» What you are asked to do
A single number is the answer here: the count of lines in the data below that include the word "agent".

» Data records
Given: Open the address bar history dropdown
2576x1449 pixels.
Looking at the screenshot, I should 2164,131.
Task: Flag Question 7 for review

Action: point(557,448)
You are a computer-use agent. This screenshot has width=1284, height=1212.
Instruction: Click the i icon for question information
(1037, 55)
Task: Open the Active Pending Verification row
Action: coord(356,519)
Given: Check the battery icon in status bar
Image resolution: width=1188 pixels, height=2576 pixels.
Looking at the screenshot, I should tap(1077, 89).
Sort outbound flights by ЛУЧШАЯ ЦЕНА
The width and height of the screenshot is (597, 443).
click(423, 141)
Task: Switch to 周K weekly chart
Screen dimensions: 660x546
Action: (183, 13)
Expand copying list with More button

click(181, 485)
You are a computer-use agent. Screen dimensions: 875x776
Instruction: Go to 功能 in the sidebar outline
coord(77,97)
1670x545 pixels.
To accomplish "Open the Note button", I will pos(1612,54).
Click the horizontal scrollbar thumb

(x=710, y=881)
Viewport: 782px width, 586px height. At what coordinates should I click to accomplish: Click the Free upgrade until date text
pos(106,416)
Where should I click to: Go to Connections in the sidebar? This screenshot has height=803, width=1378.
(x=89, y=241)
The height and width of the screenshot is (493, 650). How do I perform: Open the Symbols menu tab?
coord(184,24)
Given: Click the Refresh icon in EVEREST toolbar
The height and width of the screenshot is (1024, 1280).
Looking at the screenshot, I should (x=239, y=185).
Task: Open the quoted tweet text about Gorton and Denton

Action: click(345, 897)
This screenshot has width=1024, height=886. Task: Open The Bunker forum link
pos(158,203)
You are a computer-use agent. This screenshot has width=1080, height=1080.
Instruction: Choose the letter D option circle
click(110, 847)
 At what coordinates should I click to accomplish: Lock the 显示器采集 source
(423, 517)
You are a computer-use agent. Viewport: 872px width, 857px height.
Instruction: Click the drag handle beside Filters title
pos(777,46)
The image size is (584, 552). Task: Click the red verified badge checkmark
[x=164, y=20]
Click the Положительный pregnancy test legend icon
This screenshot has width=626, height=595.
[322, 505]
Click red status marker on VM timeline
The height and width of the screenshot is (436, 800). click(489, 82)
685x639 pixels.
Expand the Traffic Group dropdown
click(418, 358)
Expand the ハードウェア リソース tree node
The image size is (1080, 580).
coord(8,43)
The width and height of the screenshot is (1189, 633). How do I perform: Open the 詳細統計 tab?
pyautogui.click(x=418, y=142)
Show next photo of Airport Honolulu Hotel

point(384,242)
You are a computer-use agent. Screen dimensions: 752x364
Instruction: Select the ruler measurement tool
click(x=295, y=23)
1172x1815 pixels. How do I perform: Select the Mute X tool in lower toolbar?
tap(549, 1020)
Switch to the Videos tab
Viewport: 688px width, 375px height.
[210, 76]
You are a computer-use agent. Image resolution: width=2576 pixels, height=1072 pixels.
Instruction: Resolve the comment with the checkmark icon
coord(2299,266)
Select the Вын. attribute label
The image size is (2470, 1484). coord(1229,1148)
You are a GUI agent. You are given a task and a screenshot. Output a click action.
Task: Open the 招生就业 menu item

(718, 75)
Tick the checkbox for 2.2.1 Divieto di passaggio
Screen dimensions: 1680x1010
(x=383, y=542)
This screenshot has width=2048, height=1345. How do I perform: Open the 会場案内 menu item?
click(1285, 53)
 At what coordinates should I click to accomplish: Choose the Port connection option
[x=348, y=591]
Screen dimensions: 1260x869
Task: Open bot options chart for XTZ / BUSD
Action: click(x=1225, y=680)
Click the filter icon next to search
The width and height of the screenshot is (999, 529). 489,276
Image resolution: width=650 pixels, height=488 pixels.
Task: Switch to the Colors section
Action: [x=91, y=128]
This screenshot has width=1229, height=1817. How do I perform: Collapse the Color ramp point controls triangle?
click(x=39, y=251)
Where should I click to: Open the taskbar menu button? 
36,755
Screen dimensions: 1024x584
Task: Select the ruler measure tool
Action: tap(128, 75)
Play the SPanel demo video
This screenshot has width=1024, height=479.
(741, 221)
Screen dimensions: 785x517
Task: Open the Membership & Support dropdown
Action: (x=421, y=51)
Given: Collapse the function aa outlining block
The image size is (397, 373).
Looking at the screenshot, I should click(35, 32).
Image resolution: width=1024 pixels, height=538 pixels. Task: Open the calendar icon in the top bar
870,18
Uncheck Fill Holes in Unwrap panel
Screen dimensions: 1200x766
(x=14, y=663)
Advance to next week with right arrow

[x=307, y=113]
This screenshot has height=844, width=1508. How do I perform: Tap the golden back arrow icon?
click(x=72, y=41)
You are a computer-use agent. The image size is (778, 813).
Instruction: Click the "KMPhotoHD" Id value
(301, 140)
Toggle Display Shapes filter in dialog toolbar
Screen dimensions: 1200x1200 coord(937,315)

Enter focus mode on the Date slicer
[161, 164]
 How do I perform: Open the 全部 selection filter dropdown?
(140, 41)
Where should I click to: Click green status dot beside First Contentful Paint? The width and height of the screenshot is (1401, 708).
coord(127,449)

» Finished exercise
8